夢と希望に満ち溢れ、王都サンクトゥスを目指して凍てつく寒さの中を必死に歩いていたのに、偽物の熊に足止めされたのだから怒るのも無理はない。
「どうしたの? 体が震えているみたいだけど、そんな厚着をしているのに寒いの?」
スフィアは明らかにラナが怒りで震えていることに気づいていながら、憎たらしい口ぶりで火に油を注ぐような発言をした。

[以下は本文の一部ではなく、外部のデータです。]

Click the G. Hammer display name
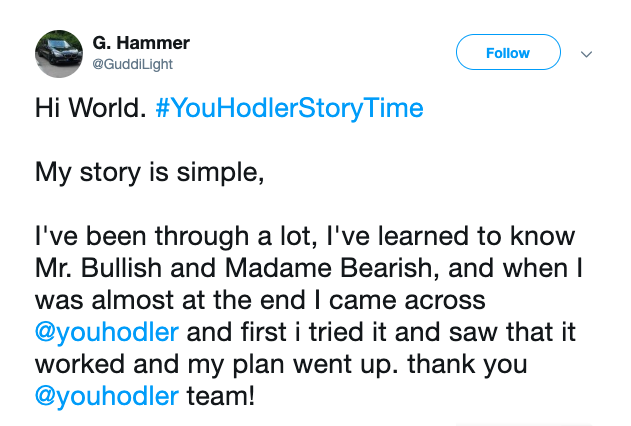Screen dimensions: 631x426 click(x=141, y=43)
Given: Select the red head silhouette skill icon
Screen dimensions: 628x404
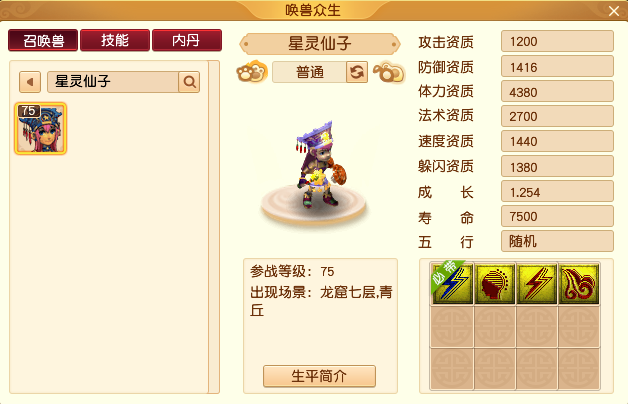Looking at the screenshot, I should pos(495,284).
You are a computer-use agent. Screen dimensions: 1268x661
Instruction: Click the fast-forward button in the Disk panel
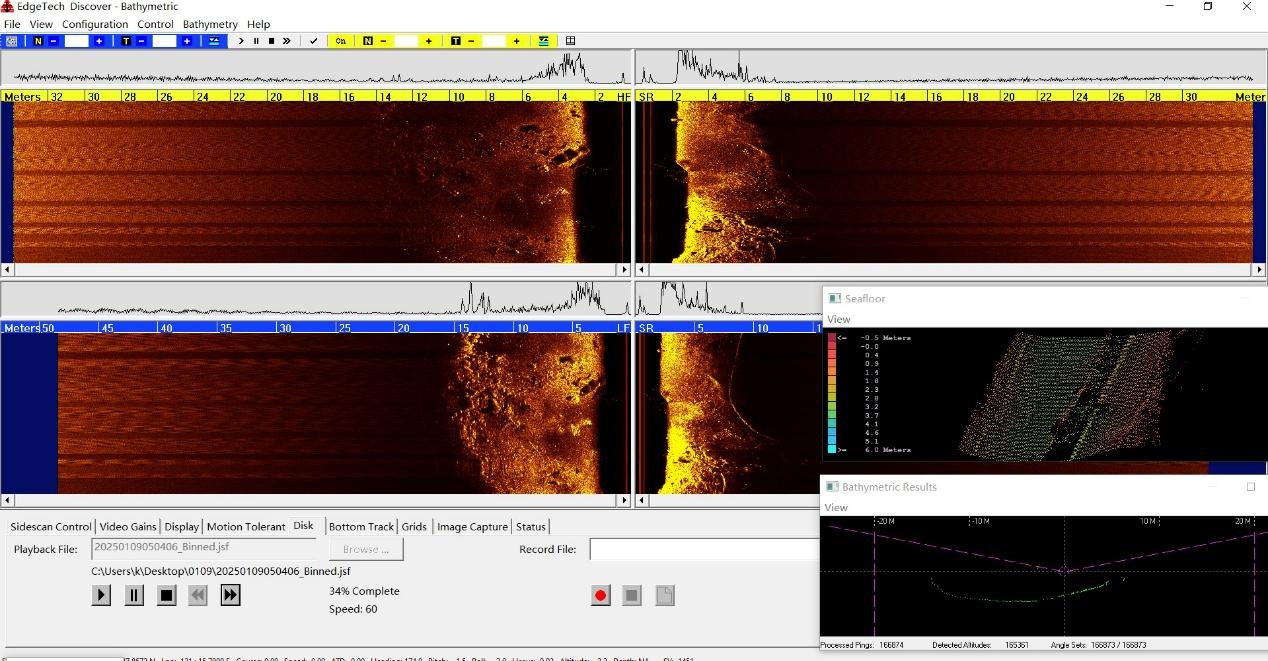pyautogui.click(x=230, y=595)
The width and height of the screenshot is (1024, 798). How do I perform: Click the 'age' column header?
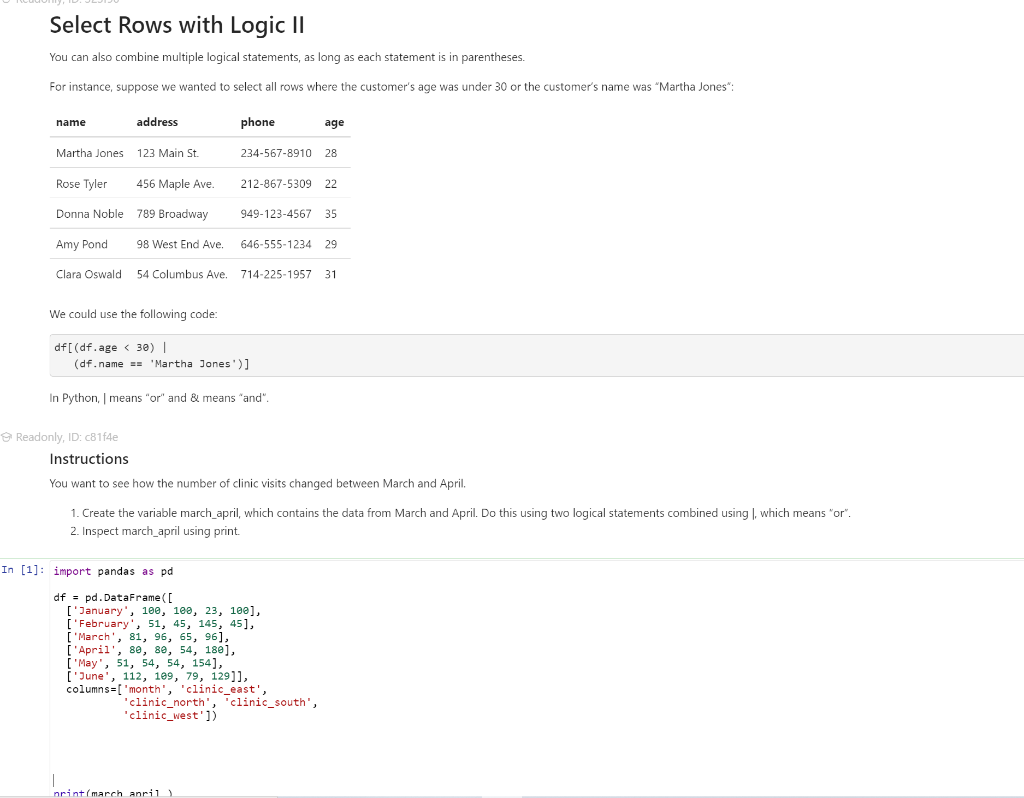pos(334,123)
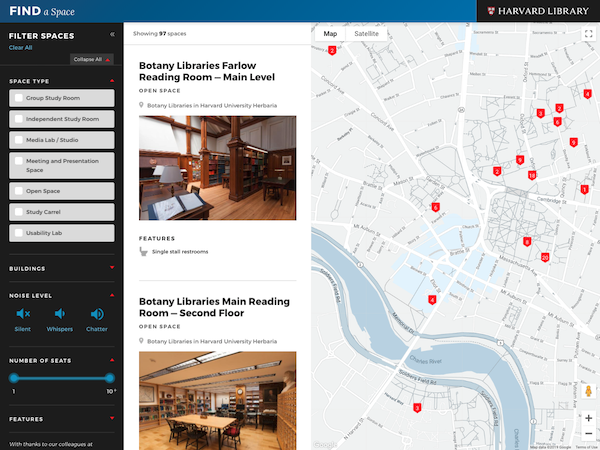
Task: Collapse the filter sidebar with double chevron
Action: pyautogui.click(x=112, y=34)
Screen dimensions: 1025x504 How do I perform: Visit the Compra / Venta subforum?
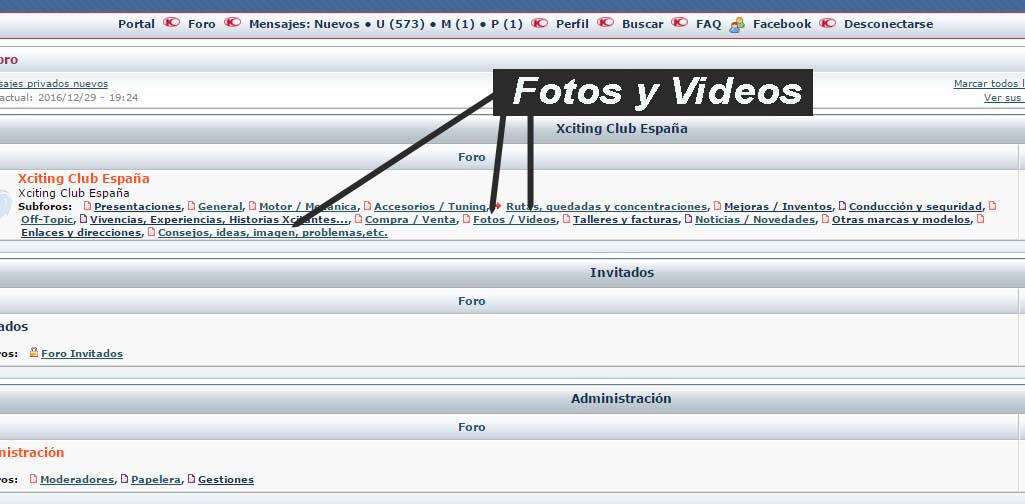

もしこれがラナを逆撫でして更に怒らせようとしているなら大成功だ。怒りが頂点に達したラナは、
「俺は怒ってんだよ! 本気で殺されると思ったんだぞ! 何でわざわざ偽物の熊なんて作ったんだよ! 理由を言え、理由を!」
と、怒りの全てを言葉に乗せて言い放った。
「理由ねぇ。……特にないわ」
「ないのかよ!」
まさかの返しに思わずツッコミの手が出る。
「まあ、あるとしたら、君が私の捜し人かも知れないから引き留めたかった。と、答えるしかないわね」
「それなら普通に声を掛けろよ!」
「思ったより小さい男ね。少しからかっただけじゃない」
「はあ?! からかっただけって、ふざけんな!」
そんな理由で納得できるはずがない。人をからかうにも限度というものがある。
夢半ばにして命を落とすのかと本気で死を覚悟していたのにもかかわらず、ただからかわれただけと言われては、これ以上怒りを抑えるのは不可能。次の返答次第では怒り以上の感情が爆発しかねない。そんな状況でスフィアが発した一言は、
「だって普通に呼び止めても面白くないじゃない?」
と、完全にアウトなやつだった。
自分本位過ぎる発言が飛び出した瞬間、グツグツと煮えたぎっていた怒りが絶頂を通り越し、殺意が芽生えたラナの手は自然と剣に手が伸びていた。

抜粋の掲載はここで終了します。